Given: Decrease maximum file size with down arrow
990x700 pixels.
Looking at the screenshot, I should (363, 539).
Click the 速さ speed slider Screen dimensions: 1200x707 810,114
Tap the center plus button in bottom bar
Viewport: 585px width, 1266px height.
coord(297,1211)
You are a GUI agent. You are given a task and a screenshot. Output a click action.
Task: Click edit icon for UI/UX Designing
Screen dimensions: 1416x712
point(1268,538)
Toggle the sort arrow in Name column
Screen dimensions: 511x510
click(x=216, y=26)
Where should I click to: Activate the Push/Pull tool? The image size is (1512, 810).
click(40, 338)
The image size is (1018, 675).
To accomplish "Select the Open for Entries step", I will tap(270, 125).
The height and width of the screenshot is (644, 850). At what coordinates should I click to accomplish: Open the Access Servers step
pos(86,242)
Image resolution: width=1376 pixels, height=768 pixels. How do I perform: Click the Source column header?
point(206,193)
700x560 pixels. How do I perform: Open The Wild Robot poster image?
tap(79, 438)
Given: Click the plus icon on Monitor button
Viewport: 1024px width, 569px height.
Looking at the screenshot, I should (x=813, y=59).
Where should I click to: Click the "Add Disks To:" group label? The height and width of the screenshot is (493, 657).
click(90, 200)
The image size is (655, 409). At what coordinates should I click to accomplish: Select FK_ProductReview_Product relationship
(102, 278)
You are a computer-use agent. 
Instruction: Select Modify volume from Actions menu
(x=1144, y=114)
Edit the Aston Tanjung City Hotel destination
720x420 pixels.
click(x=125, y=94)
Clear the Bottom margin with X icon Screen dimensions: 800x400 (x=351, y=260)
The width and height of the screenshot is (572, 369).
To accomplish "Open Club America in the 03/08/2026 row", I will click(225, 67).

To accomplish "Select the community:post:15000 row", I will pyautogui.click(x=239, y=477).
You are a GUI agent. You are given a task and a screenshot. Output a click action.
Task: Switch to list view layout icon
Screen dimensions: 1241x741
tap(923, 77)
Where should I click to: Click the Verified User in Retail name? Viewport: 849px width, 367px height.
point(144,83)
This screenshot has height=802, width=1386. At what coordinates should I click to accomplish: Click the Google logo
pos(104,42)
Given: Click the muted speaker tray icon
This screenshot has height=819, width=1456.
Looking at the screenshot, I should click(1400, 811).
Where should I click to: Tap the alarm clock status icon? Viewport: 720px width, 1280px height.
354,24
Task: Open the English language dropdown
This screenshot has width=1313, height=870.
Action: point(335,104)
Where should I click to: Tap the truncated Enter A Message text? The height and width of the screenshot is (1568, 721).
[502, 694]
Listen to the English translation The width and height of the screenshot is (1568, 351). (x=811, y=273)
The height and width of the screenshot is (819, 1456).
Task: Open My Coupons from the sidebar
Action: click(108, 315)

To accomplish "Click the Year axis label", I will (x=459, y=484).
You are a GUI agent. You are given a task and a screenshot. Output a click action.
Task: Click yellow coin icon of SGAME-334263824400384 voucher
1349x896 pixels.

□ □ □ □ □ □ □

» **TASK OBJECTIVE**
Copy out the data from the line containing "Toggle the sort arrow in Name column" down to the line containing "Looking at the screenshot, I should (x=813, y=59).", both of those lines included, reproducing each line without change.

» **REPLY**
Toggle the sort arrow in Name column
Screen dimensions: 511x510
click(x=216, y=26)
Where should I click to: Activate the Push/Pull tool? The image size is (1512, 810).
click(40, 338)
The image size is (1018, 675).
To accomplish "Select the Open for Entries step", I will tap(270, 125).
The height and width of the screenshot is (644, 850). At what coordinates should I click to accomplish: Open the Access Servers step
pos(86,242)
Image resolution: width=1376 pixels, height=768 pixels. How do I perform: Click the Source column header?
point(206,193)
700x560 pixels. How do I perform: Open The Wild Robot poster image?
tap(79, 438)
Given: Click the plus icon on Monitor button
Viewport: 1024px width, 569px height.
Looking at the screenshot, I should (x=813, y=59).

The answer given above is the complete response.